Looking for a lil info on the two.

BX2350 and B2620
They don't look much bigger. Other then ground clearance and wheel base. 

Anyone use them for winter use on sidewalks? The B's look to have better road speed but look like they might be too big for summer use maneuvering in backyards? 

How well do Turfs hold up in the snow? 

Thx,
Dave.


----------



## Triple L (Nov 1, 2005)

anything under 35 hp is considered a lawnmower IMO, LOL...

You wount have enough HP to run a blower with those little guys


----------



## Grassman09 (Mar 18, 2009)

Chad I saw a u tube vid of one blowing what they said was wet snow. I was impressed. I used to use a deere front mount 25 or 30hp with a blower it had no issues. 

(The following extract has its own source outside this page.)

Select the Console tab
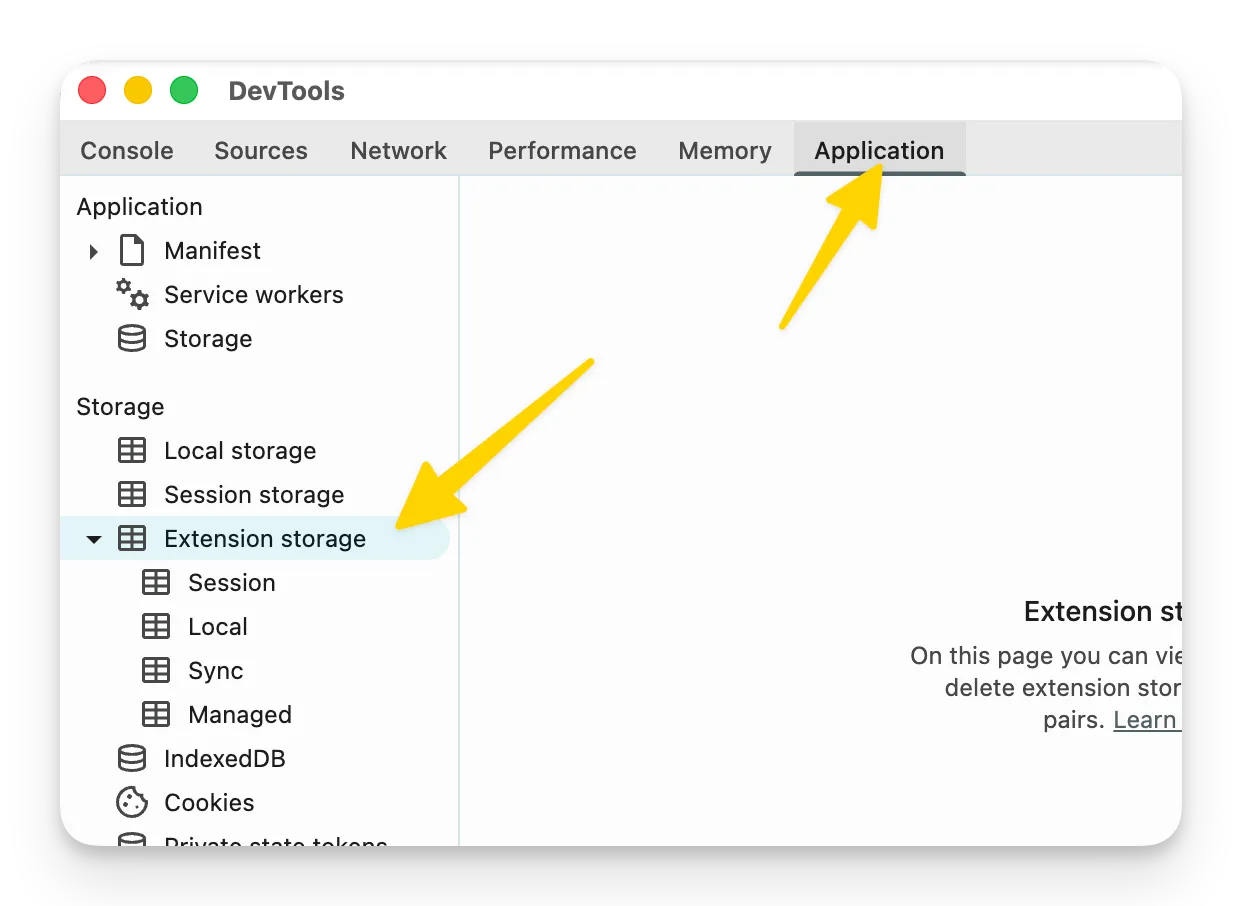 [126, 150]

Blade by far is faster then blower. I'm doing building walkways not city sidewalks or 8 acre lots. 

If I want to blow snow I'll use the 85 hp Cat. or the Kubota M125X.


----------



## Triple L (Nov 1, 2005)

Grassman09;1088599 said:


> Chad I saw a u tube vid of one blowing what they said was wet snow. I was impressed. I used to use a deere front mount 25 or 30hp with a blower it had no issues.
> 
> Blade by far is faster then blower. I'm doing building walkways not city sidewalks or 8 acre lots.
> 
> If I want to blow snow I'll use the 85 hp Cat. or the Kubota M125X.


When'd you buy a kubota 125X?

Good luck with your choice


----------